沈砚盯着屏幕,手指在键盘上敲了几下。城西那家诊所的脑波数据还在上传,M-475-01的记忆流像条毒蛇,一截一截往外爬。
他没说话,直接调出“渡心者”治疗协议的标准代码段,和实时采集的数据做对比。三秒后,结果出来了——程序被改过,表面是心理疗愈,实际开了个后门,专门用来偷意识流。
“果然不是正规操作。”他说,“这玩意儿根本不是治病,是钓鱼。”
岑昭华站在他旁边,手里拿着平板,正把那段低频脉冲信号单独提取出来。她点了几下,波形图放大,频率数值跳出来:**17.3Hz**。
“D-7枢纽昨天发过的干扰信号,就是这个频率。”她声音很平,但眼神已经变了,“他们用同样的节奏在操控记忆传输。”

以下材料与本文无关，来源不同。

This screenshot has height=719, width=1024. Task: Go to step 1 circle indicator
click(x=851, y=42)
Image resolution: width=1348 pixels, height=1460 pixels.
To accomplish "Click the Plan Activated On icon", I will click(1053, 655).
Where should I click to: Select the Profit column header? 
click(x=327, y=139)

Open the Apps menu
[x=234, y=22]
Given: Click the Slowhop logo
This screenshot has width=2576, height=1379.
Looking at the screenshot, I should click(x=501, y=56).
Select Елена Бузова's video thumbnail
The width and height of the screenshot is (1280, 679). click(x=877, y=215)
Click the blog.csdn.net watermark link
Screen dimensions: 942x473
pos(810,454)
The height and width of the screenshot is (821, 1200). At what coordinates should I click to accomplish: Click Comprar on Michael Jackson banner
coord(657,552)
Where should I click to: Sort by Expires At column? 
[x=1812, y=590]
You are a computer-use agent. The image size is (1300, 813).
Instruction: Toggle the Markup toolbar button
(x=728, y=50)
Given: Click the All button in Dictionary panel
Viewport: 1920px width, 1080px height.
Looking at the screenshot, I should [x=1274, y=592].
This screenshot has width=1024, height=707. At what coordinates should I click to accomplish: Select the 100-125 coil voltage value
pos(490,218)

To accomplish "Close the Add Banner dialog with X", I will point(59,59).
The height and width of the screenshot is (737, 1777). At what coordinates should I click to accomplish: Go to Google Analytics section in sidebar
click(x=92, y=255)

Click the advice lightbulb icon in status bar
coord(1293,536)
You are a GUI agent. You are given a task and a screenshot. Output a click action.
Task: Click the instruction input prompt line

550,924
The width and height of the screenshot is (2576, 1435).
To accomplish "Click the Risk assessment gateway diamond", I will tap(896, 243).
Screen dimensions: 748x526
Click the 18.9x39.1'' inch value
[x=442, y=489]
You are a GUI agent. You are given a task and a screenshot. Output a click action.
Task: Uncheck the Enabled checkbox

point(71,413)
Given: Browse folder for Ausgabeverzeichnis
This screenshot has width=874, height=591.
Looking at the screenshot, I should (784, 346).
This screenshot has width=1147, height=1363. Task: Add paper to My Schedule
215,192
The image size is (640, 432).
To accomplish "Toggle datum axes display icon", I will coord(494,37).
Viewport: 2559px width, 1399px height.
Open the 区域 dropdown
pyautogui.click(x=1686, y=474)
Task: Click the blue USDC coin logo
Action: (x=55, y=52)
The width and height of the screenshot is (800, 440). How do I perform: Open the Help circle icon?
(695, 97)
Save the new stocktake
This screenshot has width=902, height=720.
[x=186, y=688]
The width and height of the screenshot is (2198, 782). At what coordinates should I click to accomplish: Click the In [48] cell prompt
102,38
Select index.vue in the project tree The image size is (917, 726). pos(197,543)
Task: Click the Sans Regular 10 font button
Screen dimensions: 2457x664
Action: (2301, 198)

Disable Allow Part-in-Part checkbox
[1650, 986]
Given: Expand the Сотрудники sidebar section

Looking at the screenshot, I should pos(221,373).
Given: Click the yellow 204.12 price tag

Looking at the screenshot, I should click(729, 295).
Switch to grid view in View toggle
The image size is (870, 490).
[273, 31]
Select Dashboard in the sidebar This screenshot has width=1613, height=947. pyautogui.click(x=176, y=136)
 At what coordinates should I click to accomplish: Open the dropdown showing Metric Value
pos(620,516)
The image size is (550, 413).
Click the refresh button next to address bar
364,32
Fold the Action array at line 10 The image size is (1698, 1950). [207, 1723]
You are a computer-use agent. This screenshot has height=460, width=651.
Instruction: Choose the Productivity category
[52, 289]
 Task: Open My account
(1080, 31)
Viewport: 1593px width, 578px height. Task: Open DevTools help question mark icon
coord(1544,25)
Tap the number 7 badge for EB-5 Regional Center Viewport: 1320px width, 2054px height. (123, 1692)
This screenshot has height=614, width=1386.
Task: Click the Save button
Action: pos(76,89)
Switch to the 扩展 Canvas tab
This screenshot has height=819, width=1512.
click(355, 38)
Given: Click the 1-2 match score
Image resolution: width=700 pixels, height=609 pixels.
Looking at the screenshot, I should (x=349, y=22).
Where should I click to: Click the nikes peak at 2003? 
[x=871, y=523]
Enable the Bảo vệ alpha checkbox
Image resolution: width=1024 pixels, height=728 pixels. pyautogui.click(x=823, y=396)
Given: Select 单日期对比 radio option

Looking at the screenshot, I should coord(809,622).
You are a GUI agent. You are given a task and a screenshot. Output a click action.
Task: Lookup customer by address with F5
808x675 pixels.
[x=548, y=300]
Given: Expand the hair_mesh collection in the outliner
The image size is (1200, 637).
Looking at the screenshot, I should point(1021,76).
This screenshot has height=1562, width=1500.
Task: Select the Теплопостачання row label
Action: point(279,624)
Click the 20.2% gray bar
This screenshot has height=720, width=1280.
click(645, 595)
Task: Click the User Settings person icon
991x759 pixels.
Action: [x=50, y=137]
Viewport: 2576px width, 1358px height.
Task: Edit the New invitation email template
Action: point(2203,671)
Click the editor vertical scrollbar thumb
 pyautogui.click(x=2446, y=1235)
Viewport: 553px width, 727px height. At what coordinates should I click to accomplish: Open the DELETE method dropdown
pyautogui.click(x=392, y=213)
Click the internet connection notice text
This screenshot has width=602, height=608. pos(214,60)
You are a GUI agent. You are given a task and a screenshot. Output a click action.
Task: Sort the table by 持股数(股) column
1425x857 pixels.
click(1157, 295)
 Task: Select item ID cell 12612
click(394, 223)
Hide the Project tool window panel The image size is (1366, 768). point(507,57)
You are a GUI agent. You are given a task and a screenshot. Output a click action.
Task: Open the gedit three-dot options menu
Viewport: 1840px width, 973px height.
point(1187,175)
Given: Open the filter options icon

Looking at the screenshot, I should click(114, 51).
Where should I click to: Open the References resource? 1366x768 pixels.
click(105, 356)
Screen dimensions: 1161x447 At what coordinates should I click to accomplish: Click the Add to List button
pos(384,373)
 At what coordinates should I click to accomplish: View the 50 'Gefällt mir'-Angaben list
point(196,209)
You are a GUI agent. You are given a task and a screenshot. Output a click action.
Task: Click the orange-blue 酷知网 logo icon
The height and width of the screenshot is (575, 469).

沈砚冷笑:“所以那个写遗书的男人,不只是受害者,他是被当成测试样本用了。”
“不止。”岑昭华滑动屏幕,“我反向推演了M-475-01的情绪峰值,还原出两秒画面——密闭房间,墙上贴着警局通缉令,桌上有一张烧了一半的照片,上面是你。”
沈砚眉头一跳。
“不是现在的你。”她补充,“是另一个时间线里的你,穿着旧款警服,胸口写着‘殉职’。”
空气有点闷。但他没时间消化这些。
“继续查。”他说,“现在最要紧的是搞清楚,他们到底拿这些记忆干什么。”
他切回交易记录界面,开始手动筛选所有跟执法相关的条目。司法决策、侦查逻辑、审讯策略……每一类都在暴涨。特别是“审讯策略”,过去七天成交了五次,买家留言清一色写着:“用于对抗警方问询”。
“这不是巧合。”沈砚把七起证据链断裂的案件调出来,“你看,每起案发前48小时,都有对应的侦查思路被卖掉,时间误差不超过十分钟。”
岑昭华接过来看了看,忽然说:“他们在预演犯罪。”
“对。”沈砚点头,“知道警察会怎么查,就知道怎么绕开。甚至还能反过来设陷阱,让调查组自己出错。”
“相当于给罪犯装了个AI外挂。”她冷笑,“还是用我们自己的脑子训练出来的。”
两人沉默了几秒。
外面走廊传来脚步声,但没人进来。实验室的灯闪了一下,又恢复正常。
沈砚揉了揉太阳穴,刚才那次记忆回溯的后劲还在,脑袋像被人拿锤子敲过。他没吭声,只是左手更紧地攥住了银链。
“现在问题是。”他开口,“就算我们知道他们在干坏事,也没法直接断电。D-7是废弃设施,不属于任何监管网络,强行介入等于越权。”
“而且。”岑昭华补充,“一旦他们发现信号中断,很可能启动自毁程序,所有缓存记忆加密封存,以后谁都别想拿到证据。”
“那就不能硬来。”沈砚盯着屏幕上的心跳包数据流,“得让他们自己停。”
“你想怎么做?”
“他们怕什么?”他反问,“怕暴露,怕混乱,怕大量异常用户突然涌入系统。”
岑昭华明白了:“你是想造个假的洪峰流量?”
“没错。”沈砚已经开始写脚本,“我在D-7附近的基站注入一批虚假心跳包,伪装成上千个买家同时登录,系统检测到风险,自然会暂停交易进行清洗。”
“趁他们忙的时候。”她接话,“我们再放点干扰数据,让买家收到的记忆全是乱码。”
“叫‘记忆迷雾协议’。”他说,“你负责部署,我来引火。”
她没多问,转身就去调试终端。手指在键盘上敲得飞快,青铜发簪随着动作轻轻晃动。
沈砚则打开了判官系统的底层权限界面。暗黑风格的符文阵列缓缓旋转,中间浮现出一行小字:【剩余使用次数:2】
他看了眼,没犹豫,直接授权注入虚假信号包。系统轻微震动了一下,像是在提醒他代价不小。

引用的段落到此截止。